Overcoming “Fear of Fear” or Fear of Failure
Some who consider entering therapy suffer from anxiety that’s bottled up and don’t want more stress. They may even be afraid of going crazy if they look inside. Most often, this is fear of fear itself!  It’s a kind of obsessive feedback loop where the more you worry, the more you search for scary thoughts, which generates such thoughts, and the cycle repeats. This was one of the reasons I found it hard to enter therapy.
Another reason people hesitate to seek therapy is fear of failure. This can happen especially with addictions, where you don’t know why you compulsively act in ways that sabotage your chances of healing. Many people in such situations don’t want to discover that they’re hopelessly flawed and defective, so they don’t try and create a self-fulfilling prophecy. You don’t have to do it yourself but can seek help from someone whose training helps you pace your growth in achievable steps and overcome obstacles to healing.
Another reason many hesitate to do therapy is the avoidance of intense shame or guilt. These emotions can feel so overwhelming the idea of sharing them with someone else seems impossible. If this is your situation, you may not know that the initial phases of therapy start with building trust. People who grew up with parents who shamed or abused them often have this problem, which may be rooted in traumatic experiences that can be desensitized with such current methods as EMDR (Eye Movement Desensitization Reprocessing). Addictions can also predispose people to avoid pain because a drug or other action is used to dissociate, to disconnect from the painful feeling before even experiencing it. A skillful therapist can help you understand the addiction and defuse its reinforcement mechanisms to throw the monkey off your back. You may also be helped by psychiatric medications that do not promote dissociation or the escape of an artificial high, so you can get your life back.
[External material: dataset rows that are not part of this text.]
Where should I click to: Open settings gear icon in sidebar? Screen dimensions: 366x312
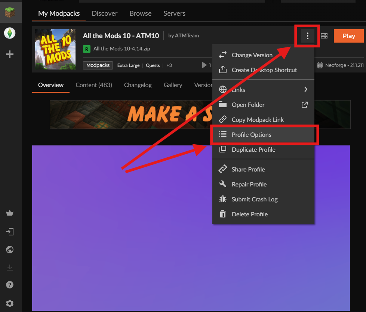tap(10, 303)
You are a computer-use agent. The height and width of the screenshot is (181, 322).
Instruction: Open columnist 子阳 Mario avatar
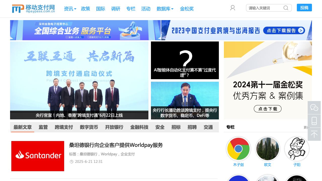[297, 149]
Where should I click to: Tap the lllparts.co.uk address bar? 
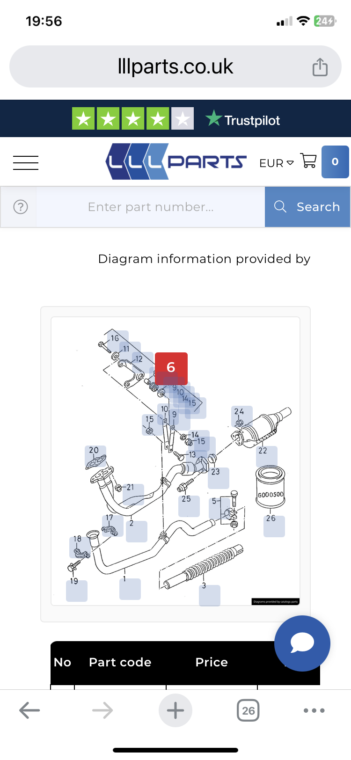176,66
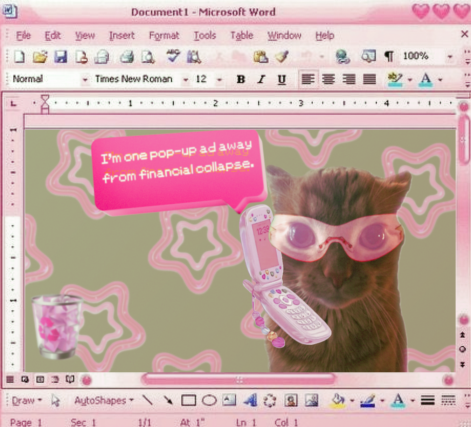The width and height of the screenshot is (471, 427).
Task: Open the Format menu
Action: pyautogui.click(x=164, y=35)
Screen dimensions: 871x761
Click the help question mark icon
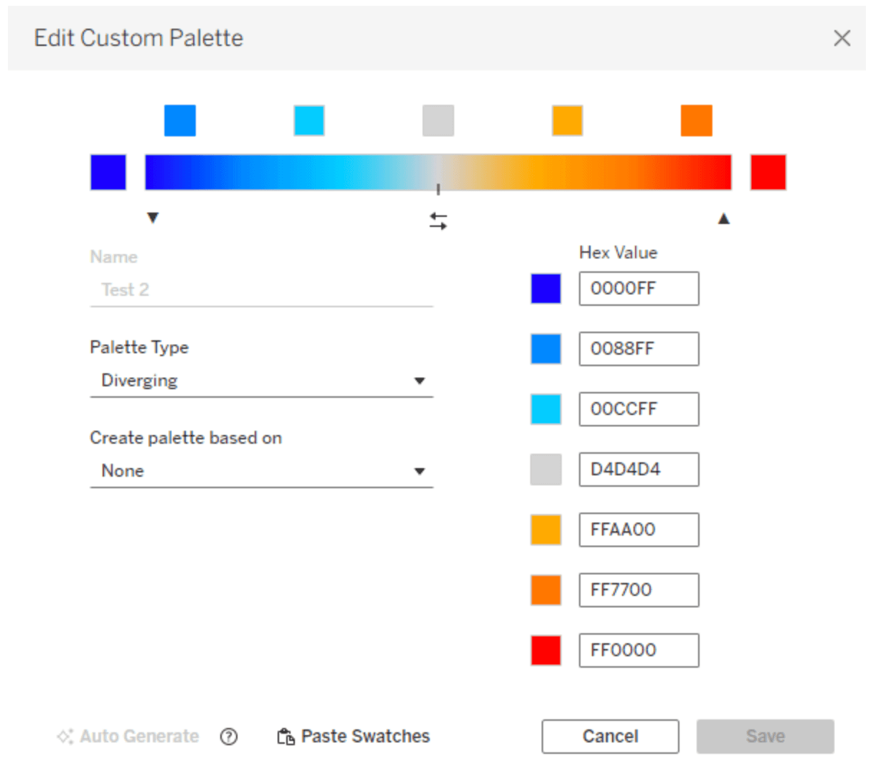(x=229, y=737)
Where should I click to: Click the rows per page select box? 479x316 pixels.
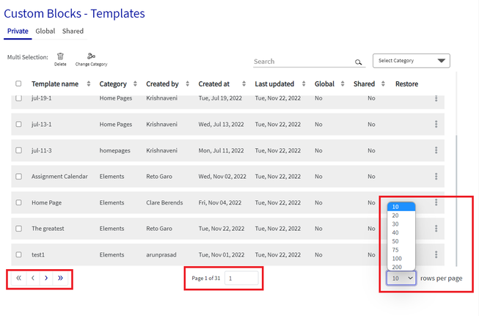[x=401, y=278]
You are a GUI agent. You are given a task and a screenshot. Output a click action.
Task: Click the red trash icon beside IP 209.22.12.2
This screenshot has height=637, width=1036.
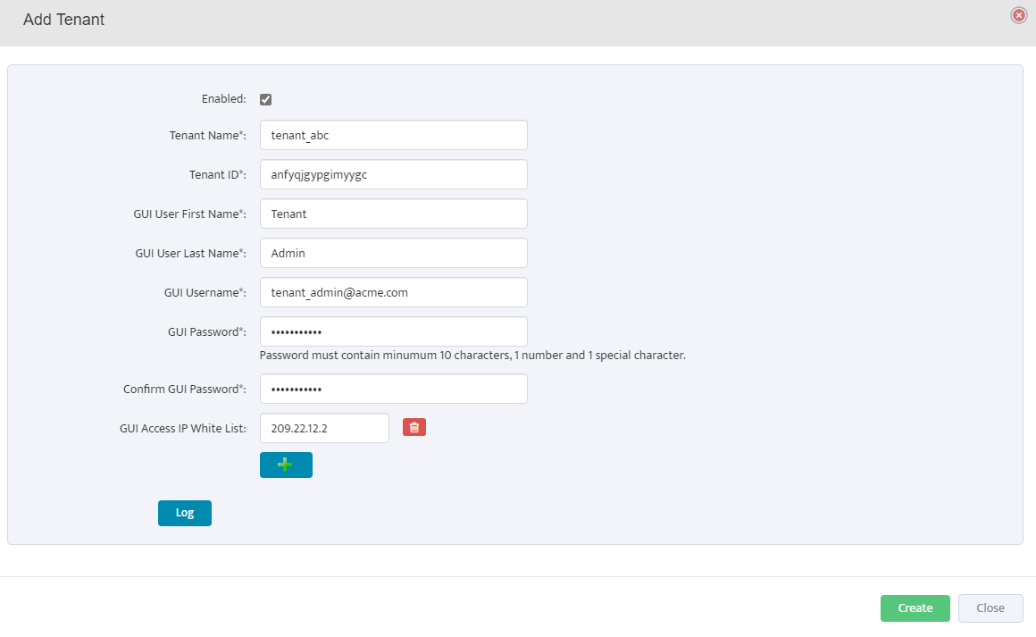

Disillusioned by Prior Therapy
Perhaps you had negative experiences with a therapist. If you were unable to resolve problems with that person, this doesn’t mean therapy won’t work. You have the power to choose your therapist. You can also decide not to proceed. Bring your past concerns to head off such issues from the start. Whether your fears are self-generated or have other causes, you’re likely to find that entering therapy calms your fears and addresses your reasons for seeking help. And since no therapist is perfect, daring to give your therapist feedback usually begins a healing process when you find that person responding more empathically to your needs. Such interpersonal courage often marks a healing breakthrough.
Discomfort with Inactive or Pushy Therapists
For some people, it’s hard to speak to a stranger, especially about very personal issues. If this describes you, find a therapist who is gentle, offers guidance, and puts you at ease. If you find yourself with a therapist who passively waits for you to speak, and you feel uncomfortable with this, the problem may not be with you. That technique is good for people who don’t feel their anxieties enough and need to bring them forward for healing. But for someone who’s already anxious, this method tends to increase anxiety rather than help you reduce it.
Some people have had the opposite problem, a pushy therapist who judges you, confronts you harshly or alienates you by failing to listen and instead telling you what to do. Such therapists may be insufficiently trained or may defend against their own insecurity by assuming harsh authority. It’s one thing for a therapist’s suggestions to be off but another to alienate clients with a know-it-all attitude. If you feel the therapist may be mistaken, you’ll know better what you’re dealing with if you give them feedback and a chance to re-think their approach. If you’ve worked with someone who’s bossy and rigid, there are many others who are more patient and better qualified to help you.
Trusting Your Comfort Level
Bringing your most intimate, personal issues for healing is an act of courage. It’s an interpersonal challenge that is eased when another person “gets” you and treats you with kindness and respect. If you’re not comfortable with the personality or expertise of the first therapist you meet, this may not be the right person for you. Psychotherapy is a significant investment of time, emotions and funds, so take the time to find a therapist with the sensitivity, social skills and expertise to competently treat your issues. You’ll know this by your level of comfort and their ability to help you experience yourself at a level of depth and healing.
1. At the height of the Great Depression, President Roosevelt challenged the American people to take courage and overcome the “fear of fear itself.” This was at his inaugural address on March 4, 1933.